▸ The task
If a line in the listing carries the word "logo", return a copy of that line.

▸ Record extracts
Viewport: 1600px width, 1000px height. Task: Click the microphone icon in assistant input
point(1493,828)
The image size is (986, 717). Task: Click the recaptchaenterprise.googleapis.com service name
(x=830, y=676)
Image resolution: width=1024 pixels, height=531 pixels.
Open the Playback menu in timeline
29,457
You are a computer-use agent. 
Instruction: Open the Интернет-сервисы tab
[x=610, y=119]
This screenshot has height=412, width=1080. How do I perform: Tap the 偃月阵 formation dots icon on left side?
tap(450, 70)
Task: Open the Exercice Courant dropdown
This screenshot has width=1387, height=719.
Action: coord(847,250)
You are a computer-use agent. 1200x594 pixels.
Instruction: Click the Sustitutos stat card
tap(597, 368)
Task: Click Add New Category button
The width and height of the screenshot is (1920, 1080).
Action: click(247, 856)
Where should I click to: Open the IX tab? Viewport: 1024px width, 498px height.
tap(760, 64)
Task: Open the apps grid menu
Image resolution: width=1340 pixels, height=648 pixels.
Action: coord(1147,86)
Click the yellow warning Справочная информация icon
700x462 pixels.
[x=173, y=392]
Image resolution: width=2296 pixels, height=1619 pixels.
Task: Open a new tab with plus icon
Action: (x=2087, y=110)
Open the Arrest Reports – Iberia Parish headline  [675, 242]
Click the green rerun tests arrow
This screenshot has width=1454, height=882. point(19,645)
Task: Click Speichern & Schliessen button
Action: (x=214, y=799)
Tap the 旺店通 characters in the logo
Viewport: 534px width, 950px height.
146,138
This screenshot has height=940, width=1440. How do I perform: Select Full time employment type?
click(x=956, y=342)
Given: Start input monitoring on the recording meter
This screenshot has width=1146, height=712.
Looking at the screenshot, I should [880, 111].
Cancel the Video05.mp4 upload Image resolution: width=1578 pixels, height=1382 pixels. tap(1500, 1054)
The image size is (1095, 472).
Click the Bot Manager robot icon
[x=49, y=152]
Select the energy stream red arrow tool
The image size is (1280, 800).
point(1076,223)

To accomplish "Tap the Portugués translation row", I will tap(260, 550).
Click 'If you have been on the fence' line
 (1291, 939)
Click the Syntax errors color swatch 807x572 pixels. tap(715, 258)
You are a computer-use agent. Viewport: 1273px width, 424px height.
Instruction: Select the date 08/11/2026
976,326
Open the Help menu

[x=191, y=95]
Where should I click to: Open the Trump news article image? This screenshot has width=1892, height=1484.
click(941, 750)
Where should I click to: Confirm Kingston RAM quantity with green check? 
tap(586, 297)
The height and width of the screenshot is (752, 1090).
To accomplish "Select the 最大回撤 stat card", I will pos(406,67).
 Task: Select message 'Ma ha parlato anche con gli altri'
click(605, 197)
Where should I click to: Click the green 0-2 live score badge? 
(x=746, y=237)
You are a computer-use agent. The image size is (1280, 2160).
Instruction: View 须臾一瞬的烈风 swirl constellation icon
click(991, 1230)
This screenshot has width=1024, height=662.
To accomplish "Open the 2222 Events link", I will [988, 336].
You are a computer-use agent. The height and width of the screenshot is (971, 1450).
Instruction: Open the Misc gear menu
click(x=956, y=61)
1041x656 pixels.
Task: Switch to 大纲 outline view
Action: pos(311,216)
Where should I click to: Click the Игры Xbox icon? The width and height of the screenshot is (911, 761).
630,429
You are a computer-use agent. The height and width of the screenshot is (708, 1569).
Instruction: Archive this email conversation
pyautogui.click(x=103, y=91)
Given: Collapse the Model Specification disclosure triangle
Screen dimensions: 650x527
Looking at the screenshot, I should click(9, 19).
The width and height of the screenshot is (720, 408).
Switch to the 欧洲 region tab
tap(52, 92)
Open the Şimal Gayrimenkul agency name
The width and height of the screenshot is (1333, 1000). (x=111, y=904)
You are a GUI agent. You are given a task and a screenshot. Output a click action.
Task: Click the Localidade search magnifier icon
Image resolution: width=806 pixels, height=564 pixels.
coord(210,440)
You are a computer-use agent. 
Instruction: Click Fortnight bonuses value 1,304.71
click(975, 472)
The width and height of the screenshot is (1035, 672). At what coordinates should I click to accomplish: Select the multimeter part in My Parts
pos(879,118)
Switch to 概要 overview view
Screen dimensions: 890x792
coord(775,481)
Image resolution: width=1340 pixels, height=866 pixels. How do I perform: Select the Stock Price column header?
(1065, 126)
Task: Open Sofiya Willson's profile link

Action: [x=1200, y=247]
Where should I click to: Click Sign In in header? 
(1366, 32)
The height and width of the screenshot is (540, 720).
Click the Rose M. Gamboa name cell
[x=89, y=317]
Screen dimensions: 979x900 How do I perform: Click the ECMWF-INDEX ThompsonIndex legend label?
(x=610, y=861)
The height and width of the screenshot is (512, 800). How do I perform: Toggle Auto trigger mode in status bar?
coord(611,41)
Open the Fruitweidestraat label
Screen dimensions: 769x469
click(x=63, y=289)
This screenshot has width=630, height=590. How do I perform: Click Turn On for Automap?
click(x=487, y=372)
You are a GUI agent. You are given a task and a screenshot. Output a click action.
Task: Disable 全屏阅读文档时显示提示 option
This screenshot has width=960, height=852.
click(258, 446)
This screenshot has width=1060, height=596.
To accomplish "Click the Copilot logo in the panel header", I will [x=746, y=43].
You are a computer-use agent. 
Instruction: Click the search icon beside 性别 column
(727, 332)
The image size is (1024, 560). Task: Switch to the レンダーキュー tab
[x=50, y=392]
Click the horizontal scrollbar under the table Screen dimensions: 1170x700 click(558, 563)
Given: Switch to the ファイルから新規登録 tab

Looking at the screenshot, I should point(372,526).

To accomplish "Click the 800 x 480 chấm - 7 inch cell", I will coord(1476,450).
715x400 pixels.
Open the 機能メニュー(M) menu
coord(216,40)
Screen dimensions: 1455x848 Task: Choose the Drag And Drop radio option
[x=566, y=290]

▸ Worked solution
Tap the 旺店通 characters in the logo
To accomplish "Click the Copilot logo in the panel header", I will [x=746, y=43].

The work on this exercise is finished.